Data listing
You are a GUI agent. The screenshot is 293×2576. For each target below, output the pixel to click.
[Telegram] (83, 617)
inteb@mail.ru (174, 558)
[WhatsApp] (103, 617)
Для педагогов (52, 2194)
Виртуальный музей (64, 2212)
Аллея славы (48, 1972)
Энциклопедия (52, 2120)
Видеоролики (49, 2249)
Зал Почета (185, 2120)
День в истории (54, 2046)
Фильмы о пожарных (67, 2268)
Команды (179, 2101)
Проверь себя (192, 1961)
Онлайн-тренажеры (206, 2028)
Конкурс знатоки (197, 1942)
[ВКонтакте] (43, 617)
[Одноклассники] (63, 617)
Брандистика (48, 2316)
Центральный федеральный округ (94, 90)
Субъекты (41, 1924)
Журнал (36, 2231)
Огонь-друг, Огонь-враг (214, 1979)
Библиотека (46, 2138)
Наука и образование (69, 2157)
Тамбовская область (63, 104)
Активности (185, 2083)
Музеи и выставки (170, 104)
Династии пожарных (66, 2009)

Task item
Look for "Огонь-друг, Огонь-враг (214, 1979)" in the records. Write out its line and every later line through the end exactly, with nothing more.

Task output
Огонь-друг, Огонь-враг (214, 1979)
Библиотека (46, 2138)
Наука и образование (69, 2157)
Тамбовская область (63, 104)
Активности (185, 2083)
Музеи и выставки (170, 104)
Династии пожарных (66, 2009)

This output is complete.